WHAT TO WORK ON -
In the items from the line containing "Screen dimensions: 648x214" through the end of the items, change "red square" to "blue circle" and leave everything else as it is. Give back only those lines, without the pictures.

═══ PROVIDED ENTRIES ═══

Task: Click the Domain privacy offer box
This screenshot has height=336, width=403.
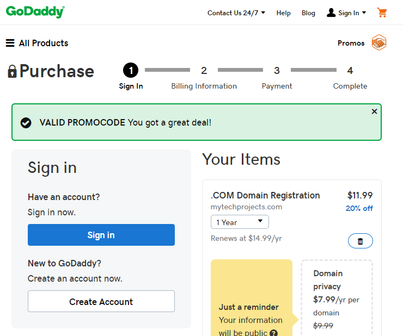Action: [337, 298]
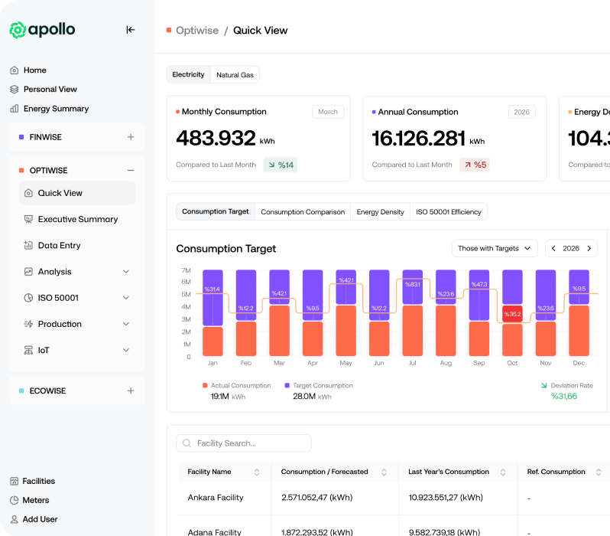Open Personal View layers icon
Image resolution: width=610 pixels, height=536 pixels.
[x=14, y=90]
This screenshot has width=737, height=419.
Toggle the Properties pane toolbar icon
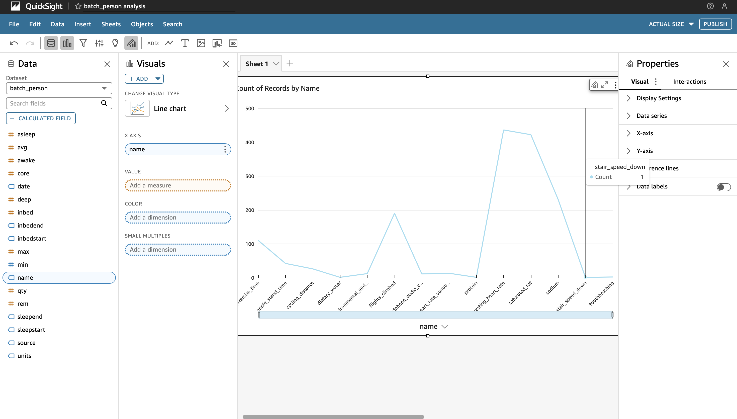coord(131,43)
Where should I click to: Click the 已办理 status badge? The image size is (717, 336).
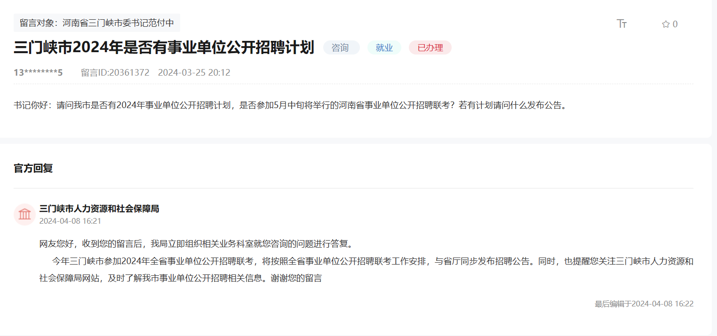pyautogui.click(x=430, y=48)
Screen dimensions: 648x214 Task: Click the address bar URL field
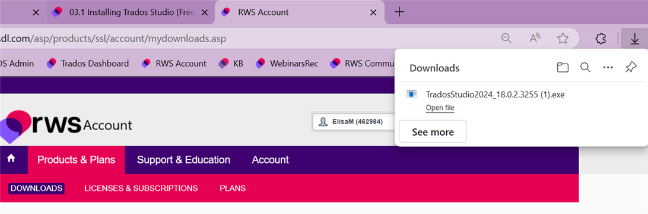point(248,39)
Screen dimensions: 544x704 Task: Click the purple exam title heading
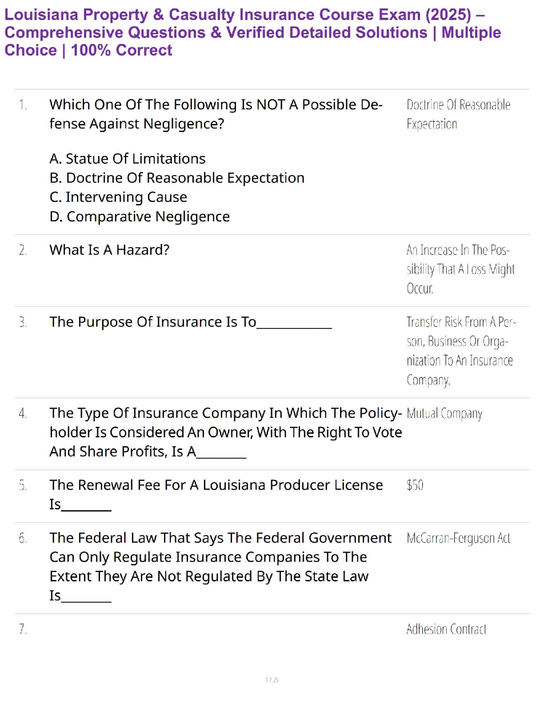coord(252,32)
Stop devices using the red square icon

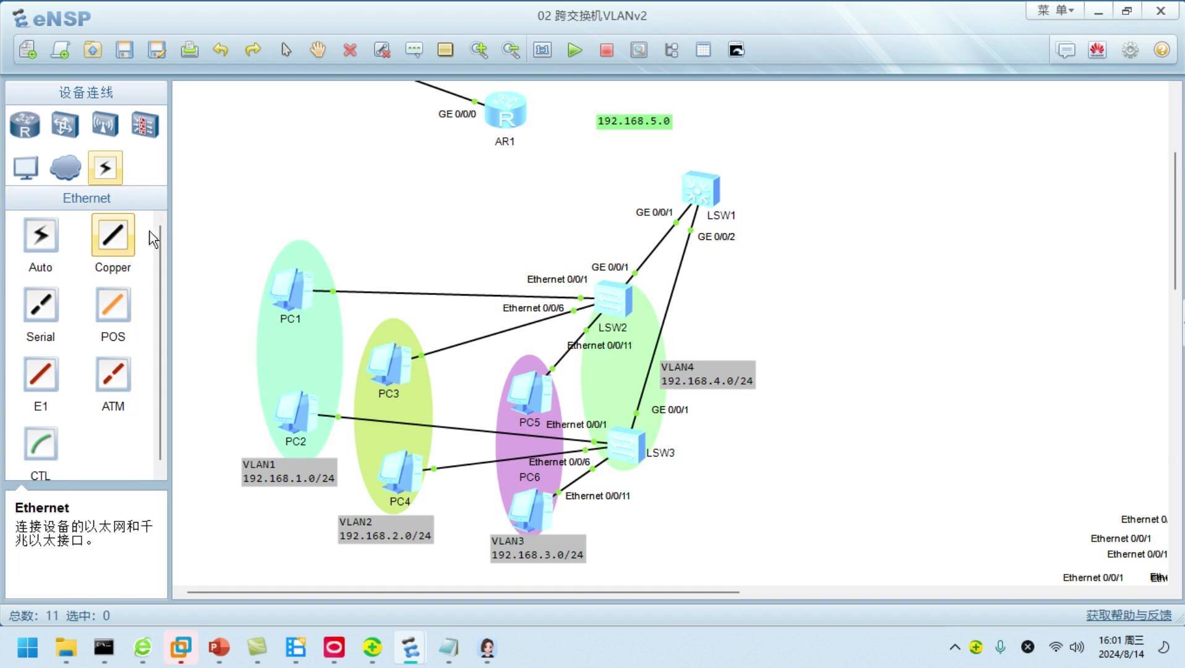click(x=606, y=50)
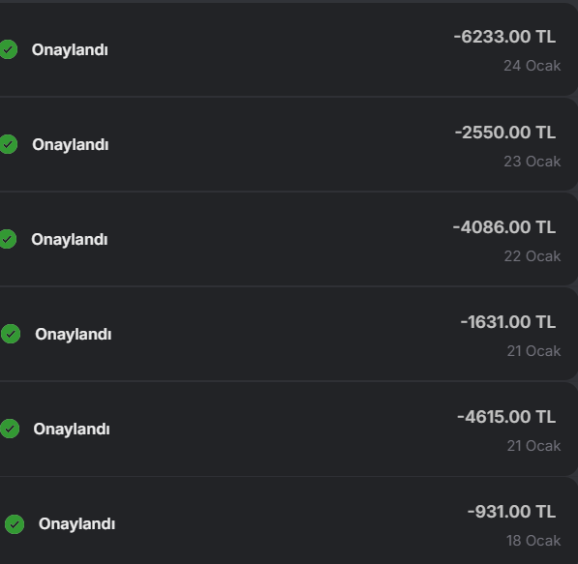Viewport: 578px width, 564px height.
Task: Open the 23 Ocak transaction row
Action: click(x=289, y=144)
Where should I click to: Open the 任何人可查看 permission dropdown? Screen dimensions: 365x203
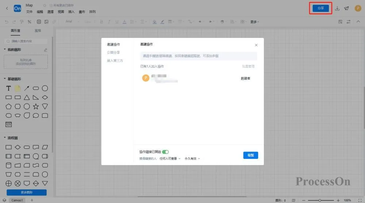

═══

RESPONSE -
Screen dimensions: 648x214 Task: Click the address bar URL field
point(248,39)
Screen dimensions: 544x704 Task: Click the purple exam title heading
coord(252,32)
Stop devices using the blue circle icon

click(x=606, y=50)
Viewport: 578px width, 564px height.
Task: Open the 23 Ocak transaction row
Action: click(x=289, y=144)
Where should I click to: Open the 任何人可查看 permission dropdown? Screen dimensions: 365x203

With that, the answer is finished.